◆ **TASK REQUIREMENTS**
Reproduce only the lines of the material below that start at the line containing "Image resolution: width=768, height=1294." and stop at the line containing "Replacement Policy (107, 887)". Keep both end lines.

◆ **DATASET CONTENT**

--------------------------------------------------

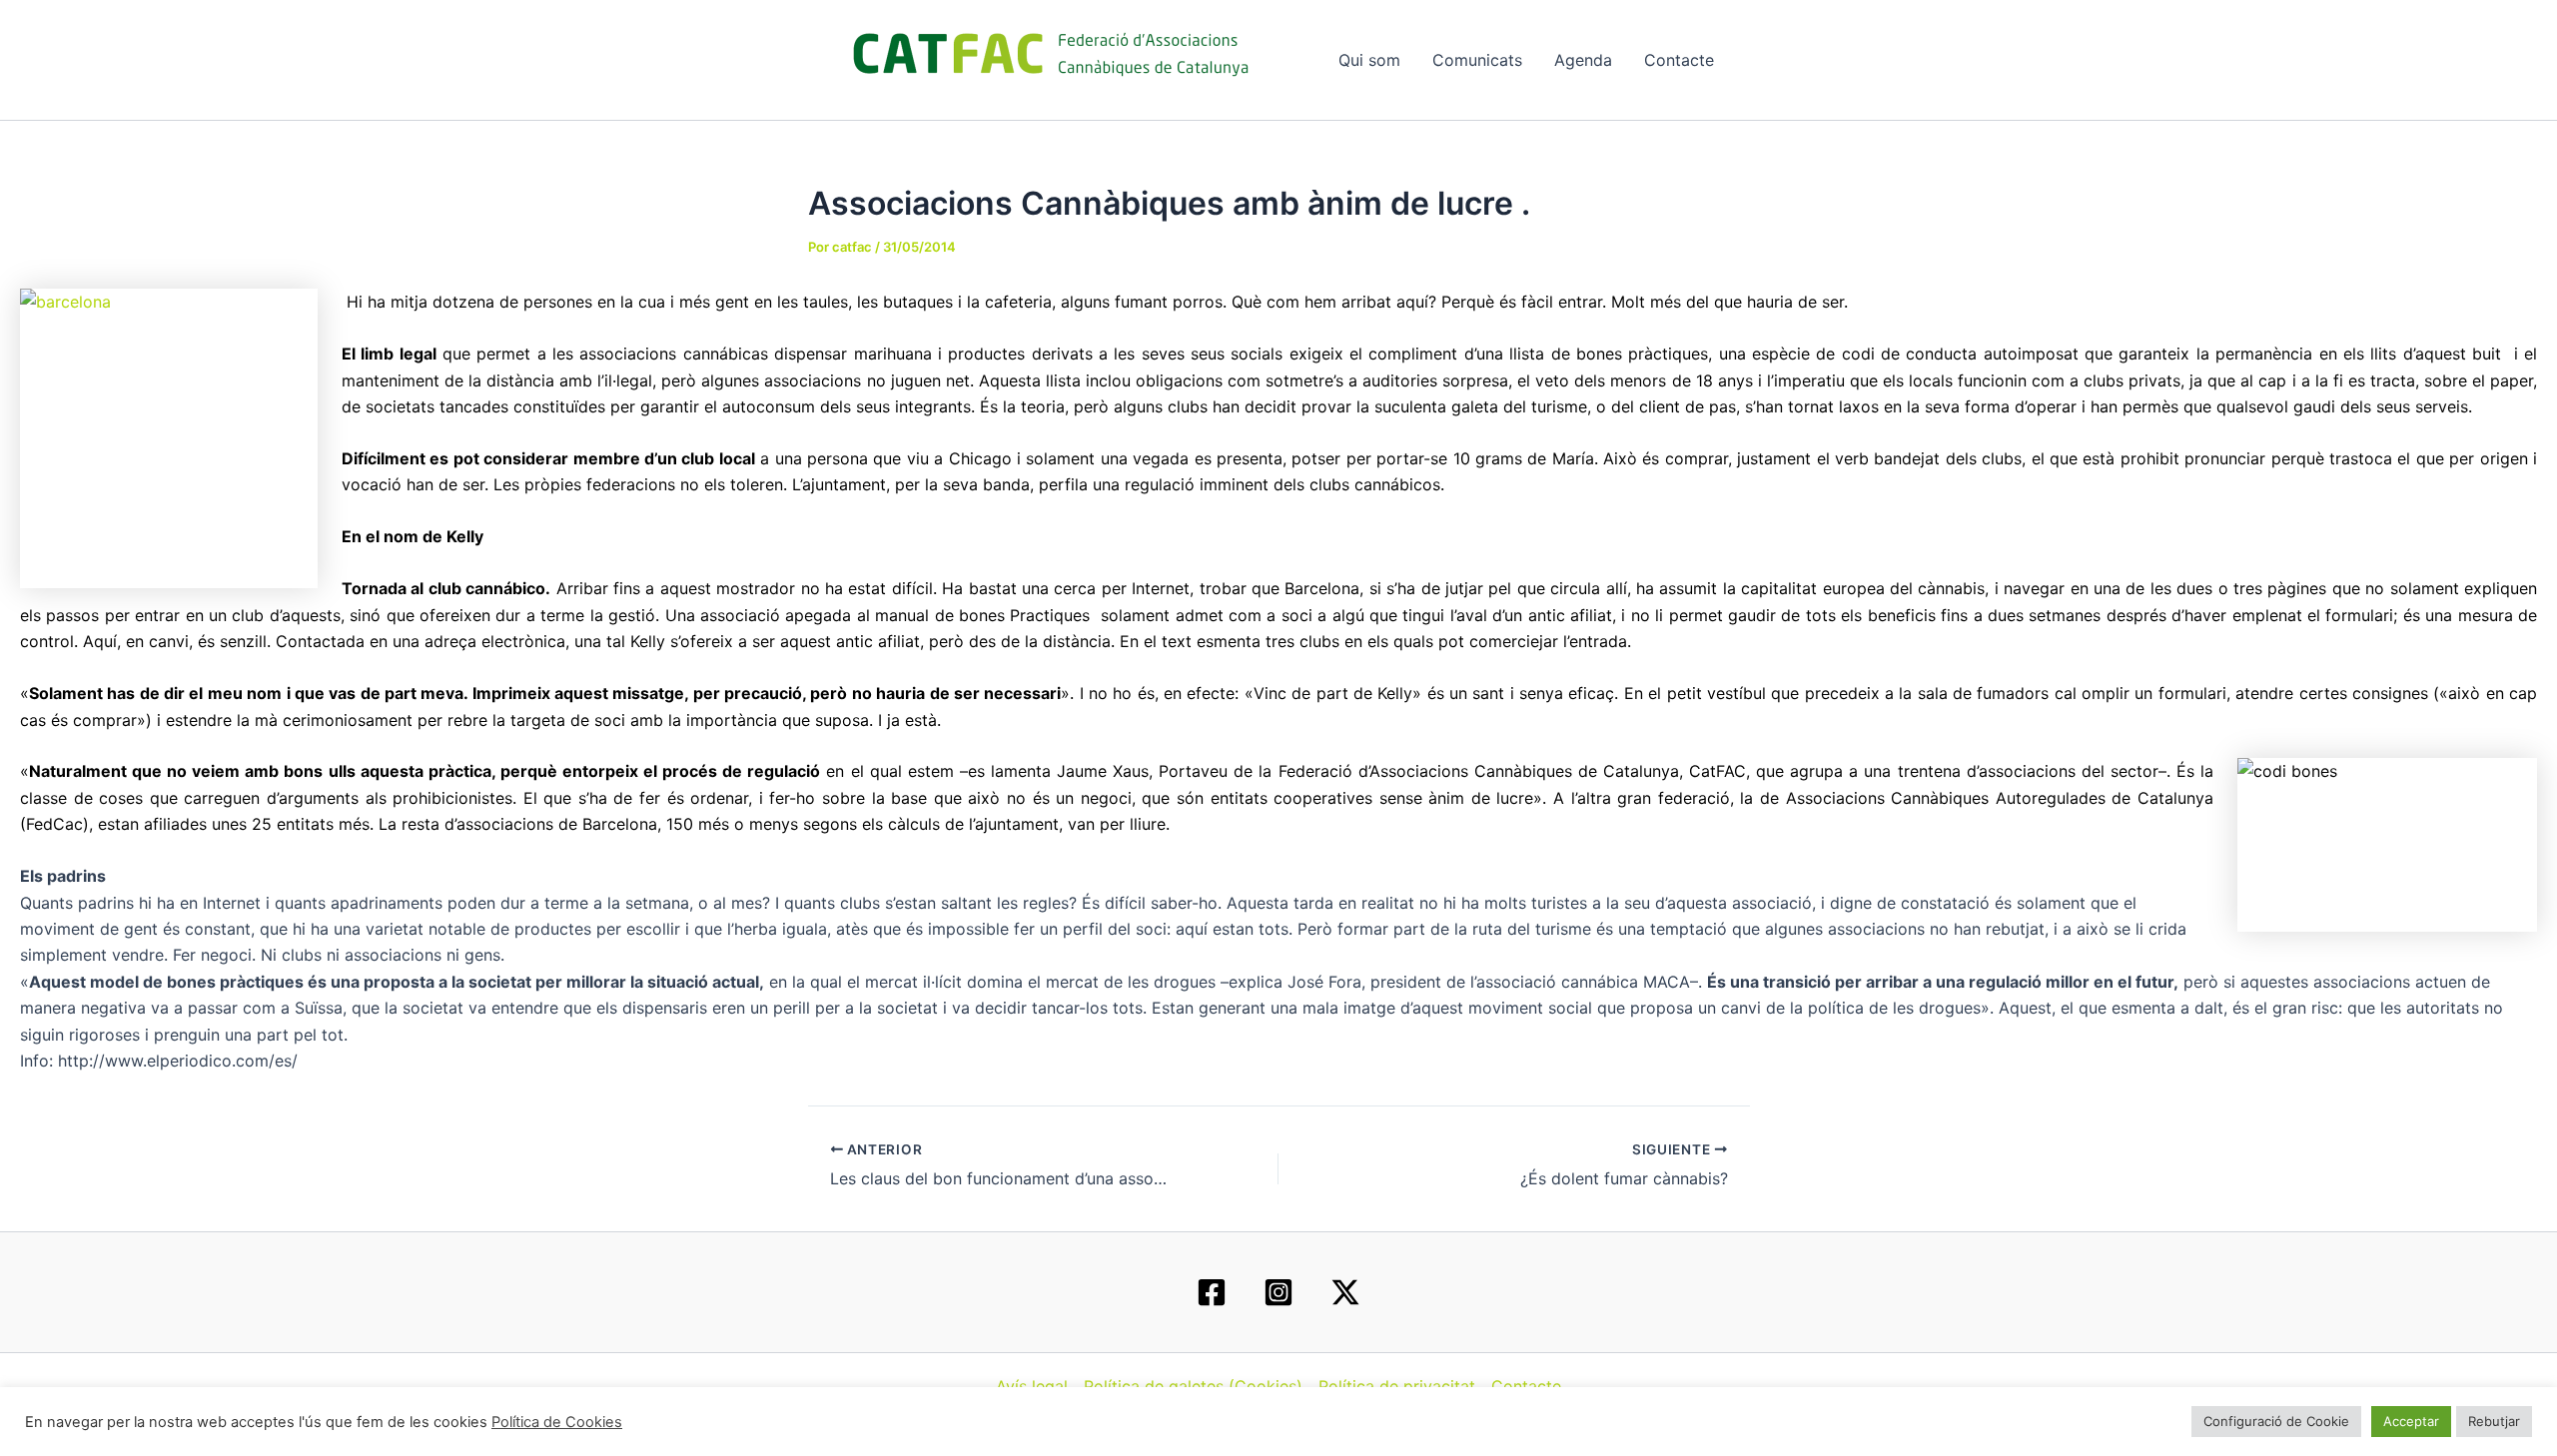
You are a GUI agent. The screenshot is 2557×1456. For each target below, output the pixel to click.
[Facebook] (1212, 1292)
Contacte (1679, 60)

--------------------------------------------------

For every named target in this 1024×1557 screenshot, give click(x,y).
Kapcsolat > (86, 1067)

--------------------------------------------------

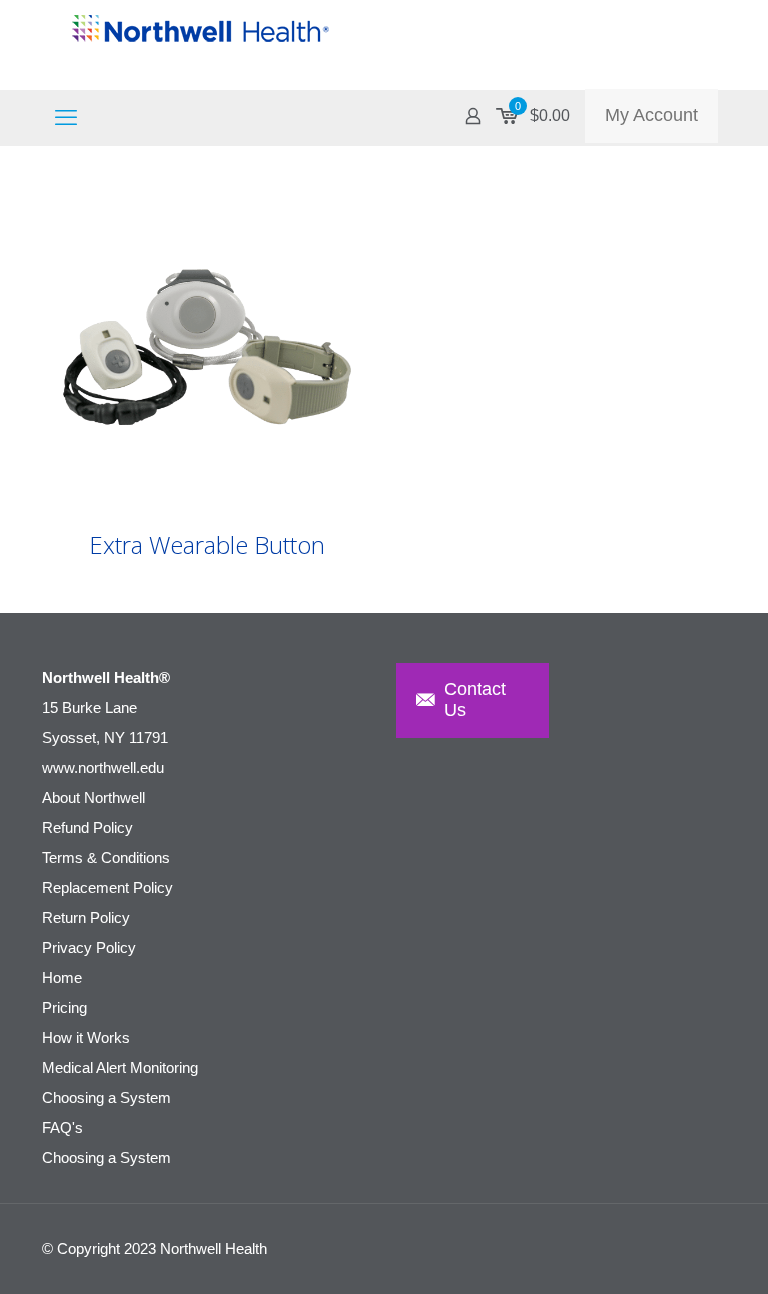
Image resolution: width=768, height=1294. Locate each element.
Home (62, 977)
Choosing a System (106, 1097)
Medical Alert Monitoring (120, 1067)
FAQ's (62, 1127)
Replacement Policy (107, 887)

--------------------------------------------------

◆ **ANSWER SPACE**
Image resolution: width=768, height=1294. Locate each element.
Home (62, 977)
Choosing a System (106, 1097)
Medical Alert Monitoring (120, 1067)
FAQ's (62, 1127)
Replacement Policy (107, 887)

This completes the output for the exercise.